*** INPUT DATA Section Begins ***
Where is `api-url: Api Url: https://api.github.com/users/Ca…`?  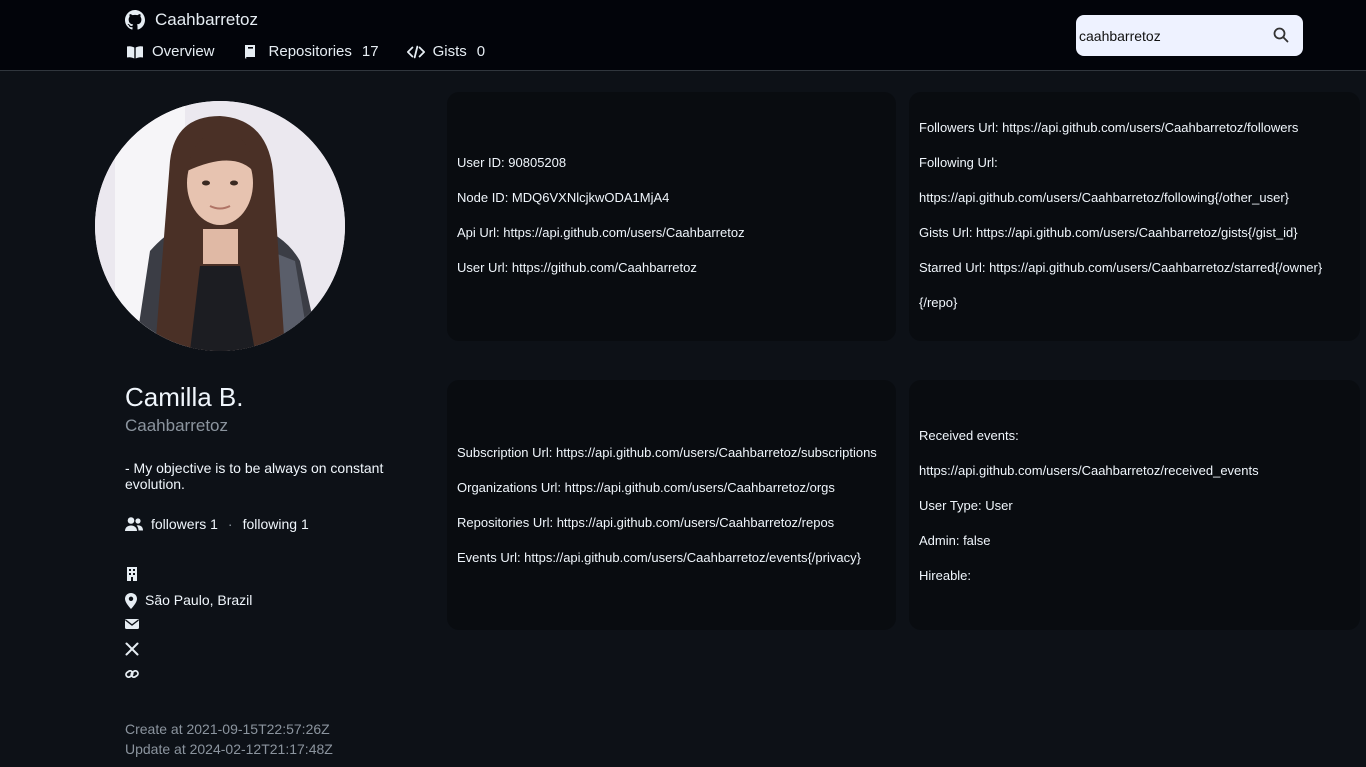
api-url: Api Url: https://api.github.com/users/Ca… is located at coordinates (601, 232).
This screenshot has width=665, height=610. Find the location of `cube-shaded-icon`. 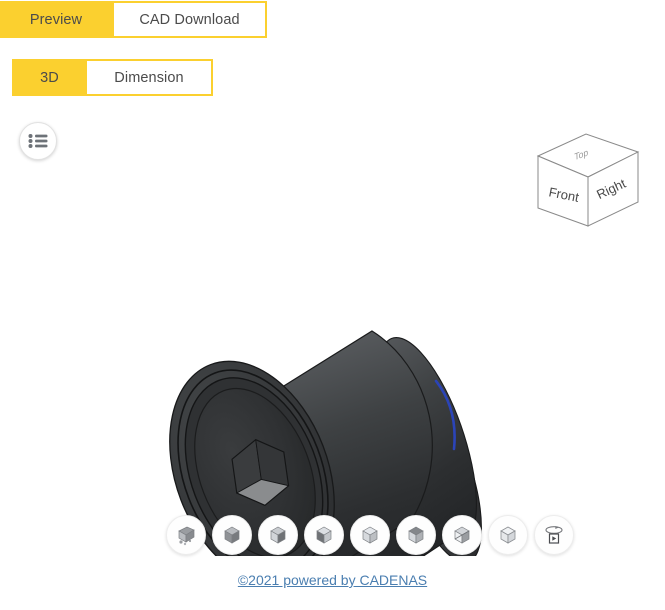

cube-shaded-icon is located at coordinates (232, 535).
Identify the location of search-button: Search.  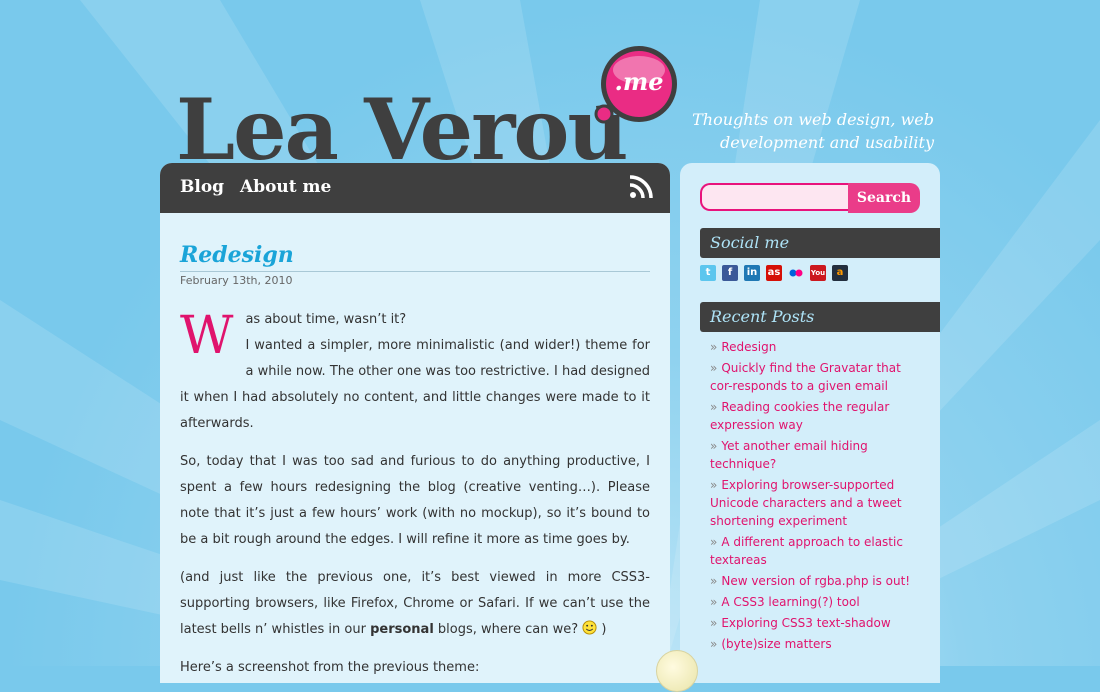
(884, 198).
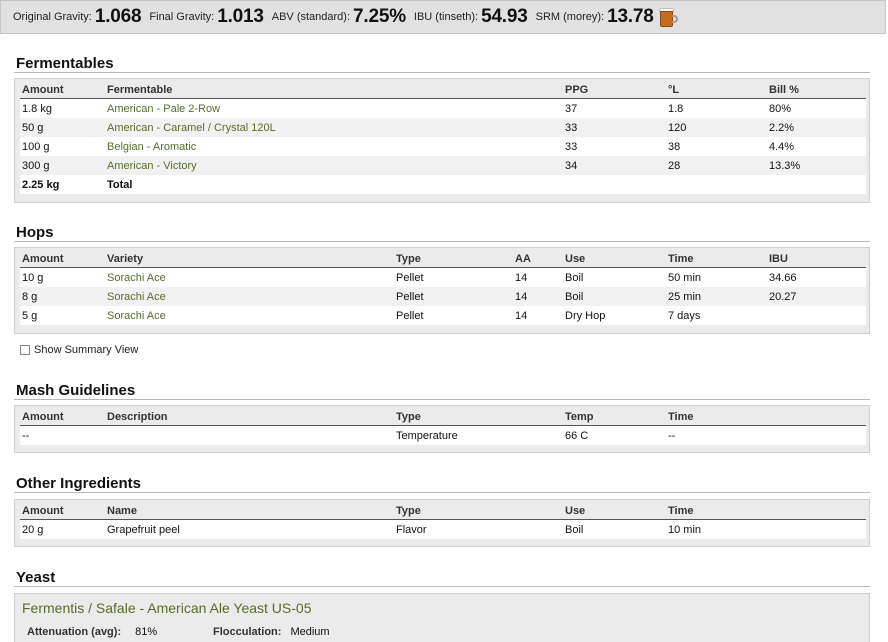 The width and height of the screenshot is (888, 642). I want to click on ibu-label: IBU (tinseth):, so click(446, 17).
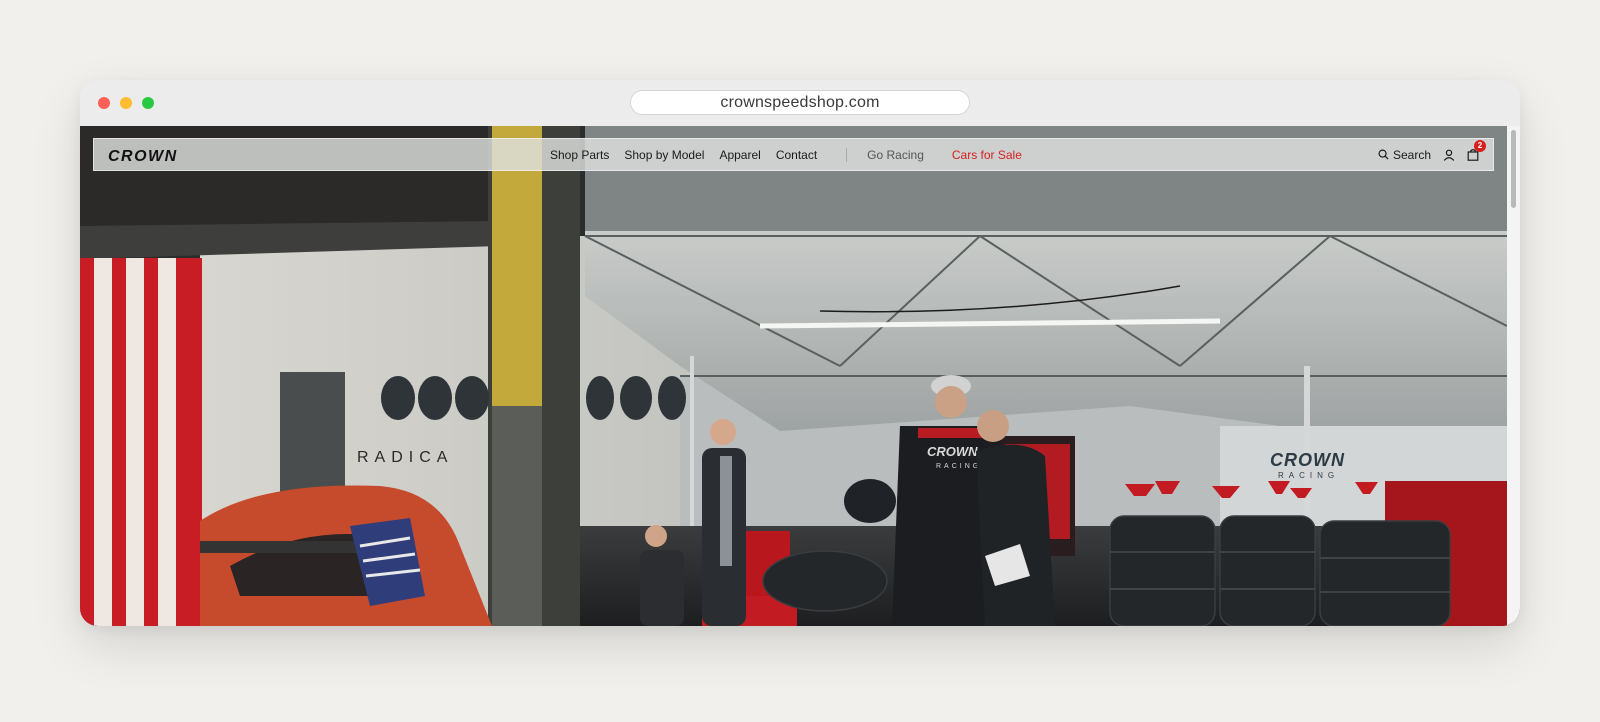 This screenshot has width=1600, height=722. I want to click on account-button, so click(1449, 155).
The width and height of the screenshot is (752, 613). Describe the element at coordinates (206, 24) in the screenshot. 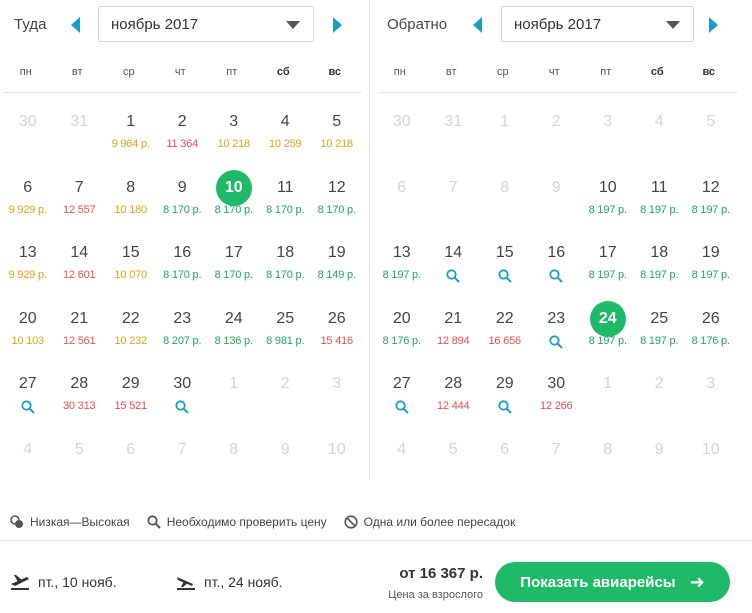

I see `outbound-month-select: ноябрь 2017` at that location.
*** INPUT DATA Section Ends ***
**WRITTEN TASK**
Swap "Describe" for "Identify" in the entries from the line holding "Identify the location" through the last entry, inclusive, leaving everything else the same. Omit the pictures from your version.

**TASK OUTPUT**
Identify the location of search-button: Search.  
(884, 198).
 The width and height of the screenshot is (888, 642). I want to click on ibu-label: IBU (tinseth):, so click(446, 17).
 This screenshot has width=1600, height=722. I want to click on account-button, so click(1449, 155).
The width and height of the screenshot is (752, 613). Identify the element at coordinates (206, 24) in the screenshot. 

I see `outbound-month-select: ноябрь 2017` at that location.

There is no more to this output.